For Federal employees and U.S. Postal workers who suffer from a medical condition, the “game” of harassment, intimidation and unremitting stress piled on in order to test the outer limits of tolerance, is but a daily occurrence no stranger to the fiefdom of yore.  Federal employees and U.S. Postal workers who suffer from a medical condition, such that the medical condition prevents the Federal or Postal worker from performing one or more of the essential elements of one’s Federal or Postal positional duties, will need to make a decision in the process of such encounters with coworkers, Supervisors and Managers:  to remain in that “game” of no returns, or to exit and move onto other and more fruitful activities.

Filing for Federal Disability Retirement benefits through the U.S. Office of Personnel Management, whether the Federal employee is under FERS, CSRS or CSRS Offset, is a means of moving on with life.

Study history for a few moments, and one can see the barbarism of the past; study it for a considerable pastime, and one can comprehend the loss of hope for the present; study it for a lifetime, and one may see the faint glimmer of light for one’s future.  For, as life is not merely a game, but more of an endeavor beyond mere survival, so recognizing that cutting one’s losses before the game’s end is often the smartest move, and that includes preparing, formulating and filing for Federal Disability Retirement benefits through OPM, when the time is ripe and necessary, as in the “now” of forever tomorrow.

Sincerely,

Robert R. McGill, Esquire

 

OPM Disability Retirement from Federal Employment: Far-Flung Universes

Each generation tells a generic story reflective of the times; and thus did the Great Depression era produce movies and epics with undertones of escapism from the harsh realities of life; of the 60s, the fear of nuclear holocaust and the confrontation of the Cold War; of the following decade revealing the hesitation for  technology and its pervasive intrusion into the privacy of our lives; and so on, so the anxiety, fear and loathing goes.
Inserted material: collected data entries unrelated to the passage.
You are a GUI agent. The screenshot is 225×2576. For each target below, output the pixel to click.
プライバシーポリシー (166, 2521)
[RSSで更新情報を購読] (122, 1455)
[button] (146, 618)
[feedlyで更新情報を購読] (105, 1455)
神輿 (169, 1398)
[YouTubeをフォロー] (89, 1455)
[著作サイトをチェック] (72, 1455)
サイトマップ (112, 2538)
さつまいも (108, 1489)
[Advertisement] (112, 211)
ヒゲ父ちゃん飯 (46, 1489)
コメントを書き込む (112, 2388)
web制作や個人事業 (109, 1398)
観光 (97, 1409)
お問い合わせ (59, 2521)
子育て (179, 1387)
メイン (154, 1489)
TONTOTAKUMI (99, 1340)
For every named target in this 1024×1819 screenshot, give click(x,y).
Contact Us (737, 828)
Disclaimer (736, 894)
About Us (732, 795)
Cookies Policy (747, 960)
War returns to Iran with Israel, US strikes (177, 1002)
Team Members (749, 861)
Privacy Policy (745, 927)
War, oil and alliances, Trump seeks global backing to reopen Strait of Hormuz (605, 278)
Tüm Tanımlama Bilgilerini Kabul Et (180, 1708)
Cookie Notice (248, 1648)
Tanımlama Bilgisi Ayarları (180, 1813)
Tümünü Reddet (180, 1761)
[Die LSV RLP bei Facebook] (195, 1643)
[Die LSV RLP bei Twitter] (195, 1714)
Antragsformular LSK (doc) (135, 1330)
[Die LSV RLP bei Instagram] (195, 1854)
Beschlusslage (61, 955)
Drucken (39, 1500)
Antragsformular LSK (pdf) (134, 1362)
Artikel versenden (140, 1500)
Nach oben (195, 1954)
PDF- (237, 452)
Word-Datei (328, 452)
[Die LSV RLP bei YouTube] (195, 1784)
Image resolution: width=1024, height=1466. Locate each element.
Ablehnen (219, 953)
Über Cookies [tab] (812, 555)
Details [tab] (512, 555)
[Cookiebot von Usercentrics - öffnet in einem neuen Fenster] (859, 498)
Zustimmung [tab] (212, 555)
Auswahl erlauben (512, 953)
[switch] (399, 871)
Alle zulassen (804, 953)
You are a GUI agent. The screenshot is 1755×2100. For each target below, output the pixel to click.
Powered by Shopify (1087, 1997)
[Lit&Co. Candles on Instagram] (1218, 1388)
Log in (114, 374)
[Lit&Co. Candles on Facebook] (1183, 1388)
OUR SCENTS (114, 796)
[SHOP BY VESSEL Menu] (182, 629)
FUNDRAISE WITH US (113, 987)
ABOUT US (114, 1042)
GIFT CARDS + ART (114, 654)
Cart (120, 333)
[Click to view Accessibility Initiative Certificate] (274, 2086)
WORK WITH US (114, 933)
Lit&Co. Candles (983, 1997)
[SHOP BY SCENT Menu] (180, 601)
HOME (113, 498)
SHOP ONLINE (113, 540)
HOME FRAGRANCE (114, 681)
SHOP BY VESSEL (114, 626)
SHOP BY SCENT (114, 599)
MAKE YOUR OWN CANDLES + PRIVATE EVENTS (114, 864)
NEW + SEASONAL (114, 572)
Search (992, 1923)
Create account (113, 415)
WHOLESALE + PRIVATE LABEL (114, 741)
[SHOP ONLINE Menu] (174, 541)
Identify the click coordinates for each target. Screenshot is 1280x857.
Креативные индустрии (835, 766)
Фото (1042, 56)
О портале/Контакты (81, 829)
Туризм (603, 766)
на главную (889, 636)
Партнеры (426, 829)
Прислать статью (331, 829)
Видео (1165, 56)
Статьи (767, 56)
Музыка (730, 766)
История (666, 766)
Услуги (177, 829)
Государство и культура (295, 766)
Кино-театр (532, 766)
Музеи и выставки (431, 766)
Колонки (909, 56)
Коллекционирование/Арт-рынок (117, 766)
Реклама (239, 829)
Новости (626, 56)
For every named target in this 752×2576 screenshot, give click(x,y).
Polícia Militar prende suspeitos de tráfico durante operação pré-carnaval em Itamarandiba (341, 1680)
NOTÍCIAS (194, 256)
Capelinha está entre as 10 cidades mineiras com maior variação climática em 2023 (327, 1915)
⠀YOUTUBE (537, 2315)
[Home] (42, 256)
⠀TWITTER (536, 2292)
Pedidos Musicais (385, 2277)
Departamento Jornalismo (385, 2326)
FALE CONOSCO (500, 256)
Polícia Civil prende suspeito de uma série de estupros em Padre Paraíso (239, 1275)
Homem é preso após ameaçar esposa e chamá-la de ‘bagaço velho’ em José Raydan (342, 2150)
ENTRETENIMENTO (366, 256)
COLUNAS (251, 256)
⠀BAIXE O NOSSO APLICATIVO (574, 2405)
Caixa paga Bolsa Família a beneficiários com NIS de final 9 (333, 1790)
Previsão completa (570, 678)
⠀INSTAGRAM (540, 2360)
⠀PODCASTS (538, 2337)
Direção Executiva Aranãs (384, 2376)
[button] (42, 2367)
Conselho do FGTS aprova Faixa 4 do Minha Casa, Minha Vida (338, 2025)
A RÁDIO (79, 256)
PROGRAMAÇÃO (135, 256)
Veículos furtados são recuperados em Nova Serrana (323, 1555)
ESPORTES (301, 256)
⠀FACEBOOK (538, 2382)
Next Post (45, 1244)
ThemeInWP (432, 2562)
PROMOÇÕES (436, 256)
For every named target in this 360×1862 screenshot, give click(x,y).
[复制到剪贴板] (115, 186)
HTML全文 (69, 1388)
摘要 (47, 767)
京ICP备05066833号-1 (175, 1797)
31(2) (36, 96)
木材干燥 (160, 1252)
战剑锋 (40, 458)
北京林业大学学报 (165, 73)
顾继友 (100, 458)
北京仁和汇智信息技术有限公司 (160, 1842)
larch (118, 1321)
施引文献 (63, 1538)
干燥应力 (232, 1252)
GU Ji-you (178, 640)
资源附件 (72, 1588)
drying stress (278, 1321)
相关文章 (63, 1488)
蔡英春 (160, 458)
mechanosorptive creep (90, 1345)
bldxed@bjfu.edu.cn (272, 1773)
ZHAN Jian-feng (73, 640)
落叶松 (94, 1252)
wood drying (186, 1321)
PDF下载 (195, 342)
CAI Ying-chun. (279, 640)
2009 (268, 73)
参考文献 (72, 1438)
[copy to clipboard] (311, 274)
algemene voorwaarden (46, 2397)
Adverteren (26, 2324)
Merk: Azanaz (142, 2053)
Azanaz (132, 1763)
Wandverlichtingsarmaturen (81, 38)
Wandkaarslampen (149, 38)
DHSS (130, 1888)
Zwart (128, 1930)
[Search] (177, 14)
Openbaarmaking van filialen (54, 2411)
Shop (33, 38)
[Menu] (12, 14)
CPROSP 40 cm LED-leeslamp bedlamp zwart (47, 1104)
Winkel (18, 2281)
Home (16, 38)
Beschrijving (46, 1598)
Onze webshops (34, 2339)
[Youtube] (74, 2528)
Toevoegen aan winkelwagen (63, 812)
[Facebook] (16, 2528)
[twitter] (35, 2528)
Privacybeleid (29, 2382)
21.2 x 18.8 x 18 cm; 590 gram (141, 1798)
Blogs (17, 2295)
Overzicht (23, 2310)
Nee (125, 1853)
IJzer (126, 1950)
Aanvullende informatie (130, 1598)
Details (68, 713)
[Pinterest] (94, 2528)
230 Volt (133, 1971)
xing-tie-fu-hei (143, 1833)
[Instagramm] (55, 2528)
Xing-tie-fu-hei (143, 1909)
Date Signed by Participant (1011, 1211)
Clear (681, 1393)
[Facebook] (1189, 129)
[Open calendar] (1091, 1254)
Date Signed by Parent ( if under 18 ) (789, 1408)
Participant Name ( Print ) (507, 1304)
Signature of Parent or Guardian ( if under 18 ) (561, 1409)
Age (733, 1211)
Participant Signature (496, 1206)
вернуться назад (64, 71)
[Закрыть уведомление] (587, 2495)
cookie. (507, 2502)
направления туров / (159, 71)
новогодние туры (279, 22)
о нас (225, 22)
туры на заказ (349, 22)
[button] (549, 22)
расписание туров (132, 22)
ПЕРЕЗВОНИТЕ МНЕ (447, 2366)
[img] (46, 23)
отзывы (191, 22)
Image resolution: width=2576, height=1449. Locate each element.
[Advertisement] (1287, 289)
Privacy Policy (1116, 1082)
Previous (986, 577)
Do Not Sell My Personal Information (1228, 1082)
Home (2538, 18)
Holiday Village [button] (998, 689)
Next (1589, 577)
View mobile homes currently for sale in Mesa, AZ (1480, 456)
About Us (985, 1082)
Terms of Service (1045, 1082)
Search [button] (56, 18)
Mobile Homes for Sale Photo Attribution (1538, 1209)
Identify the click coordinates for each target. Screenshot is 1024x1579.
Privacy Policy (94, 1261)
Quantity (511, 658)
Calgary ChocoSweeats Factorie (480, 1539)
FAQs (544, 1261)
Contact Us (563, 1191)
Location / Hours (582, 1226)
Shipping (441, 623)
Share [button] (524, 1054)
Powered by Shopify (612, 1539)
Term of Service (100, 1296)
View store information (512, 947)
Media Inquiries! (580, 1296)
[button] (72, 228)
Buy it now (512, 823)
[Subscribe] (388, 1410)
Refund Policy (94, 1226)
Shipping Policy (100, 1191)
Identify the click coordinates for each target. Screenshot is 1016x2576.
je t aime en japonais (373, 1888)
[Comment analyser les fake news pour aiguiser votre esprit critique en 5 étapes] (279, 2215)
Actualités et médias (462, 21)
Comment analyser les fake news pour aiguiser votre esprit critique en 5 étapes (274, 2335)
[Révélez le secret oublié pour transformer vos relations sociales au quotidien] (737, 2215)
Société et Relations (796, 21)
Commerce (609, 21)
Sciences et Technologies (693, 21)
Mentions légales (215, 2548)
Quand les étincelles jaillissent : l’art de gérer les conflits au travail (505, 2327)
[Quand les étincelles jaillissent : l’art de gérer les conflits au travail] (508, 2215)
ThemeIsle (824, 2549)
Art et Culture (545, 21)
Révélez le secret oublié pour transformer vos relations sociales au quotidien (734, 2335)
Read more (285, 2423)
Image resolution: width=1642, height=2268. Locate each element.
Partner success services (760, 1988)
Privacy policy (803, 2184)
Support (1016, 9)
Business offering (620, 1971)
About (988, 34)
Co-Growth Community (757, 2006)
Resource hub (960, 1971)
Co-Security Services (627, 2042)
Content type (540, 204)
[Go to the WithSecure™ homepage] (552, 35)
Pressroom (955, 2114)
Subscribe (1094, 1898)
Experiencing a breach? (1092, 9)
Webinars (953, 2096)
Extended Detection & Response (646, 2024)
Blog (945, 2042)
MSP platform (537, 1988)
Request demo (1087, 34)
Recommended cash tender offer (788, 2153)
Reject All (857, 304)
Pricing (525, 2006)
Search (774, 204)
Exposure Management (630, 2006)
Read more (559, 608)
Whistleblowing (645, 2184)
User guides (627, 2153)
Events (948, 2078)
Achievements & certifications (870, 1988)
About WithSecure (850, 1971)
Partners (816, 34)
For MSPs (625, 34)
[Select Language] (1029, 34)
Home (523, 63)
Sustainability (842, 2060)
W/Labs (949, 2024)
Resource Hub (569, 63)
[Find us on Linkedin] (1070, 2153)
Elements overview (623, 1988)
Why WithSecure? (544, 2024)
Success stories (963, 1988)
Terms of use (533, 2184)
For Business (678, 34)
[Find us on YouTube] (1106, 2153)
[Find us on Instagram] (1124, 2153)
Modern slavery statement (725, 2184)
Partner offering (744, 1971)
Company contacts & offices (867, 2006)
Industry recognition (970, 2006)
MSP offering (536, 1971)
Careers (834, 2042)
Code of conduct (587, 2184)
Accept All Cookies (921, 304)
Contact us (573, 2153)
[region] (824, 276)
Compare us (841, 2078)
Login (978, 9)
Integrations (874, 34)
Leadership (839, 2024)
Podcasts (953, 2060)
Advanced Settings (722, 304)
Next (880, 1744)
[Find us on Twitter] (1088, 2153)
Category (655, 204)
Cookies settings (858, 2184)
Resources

Throughout, people escape in their own private ways, through daydreaming, imaginative time-travels as in the classic short story by James Thurber depicted in, “The Secret Life of Walter Mitty”; and other times in nightmares and dreams controlled only through the breaches in our subconscious.  It often seems as if the far-flung dimensions and dominions of hope save us only through living in those other-world universes, if only for a moment, a period, a time and a day.

Vacations and weekends only delay the inevitable, and then the harshness of who we are, what we have become, and where we are going, all come crashing back, like the rolling waves of thunderous whitecaps which bellow in the echoing chambers of the far recesses of our minds.

For the Federal employee or the U.S. Postal worker who suffers from a medical condition, such that the medical condition begins to threaten one’s livelihood, resulting in the Federal agency or the U.S. Postal Service beginning subtle (or not so) noises of increasing pressures through adverse actions, like unpleasant abdominal groans which should remain private but echo out into the public domain, it may be time to escape the escapism of the alternate universe and become “real” by considering filing for Federal Disability Retirement benefits through the U.S. Office of Personnel Management, whether the Federal or Postal employee is under FERS, CSRS or CSRS Offset.

Other and far-flung universes offer hope beyond dreams, but when the dream is shattered by the progressively deteriorating forces of a present-day reality, it is time to travel back to the origins of reality, and face a full-frontal confrontation of what the pragmatic steps of day-to-day concerns must by necessity bring, and begin to prepare, formulate and file for OPM Disability Retirement benefits.

Alternate dimensions indeed reflect the times one lives in, and may even represent a pleasant moment in time, a respite away from the harshness of today’s reality; but when the awakening occurs, one must shake away the cobwebs of fantasy, and face the serious concerns of one’s angst-filled day, as the medical condition will not go away, the Federal agency and the U.S. Postal Service will not fade, and the fight to survive will remain as real today as it will be tomorrow.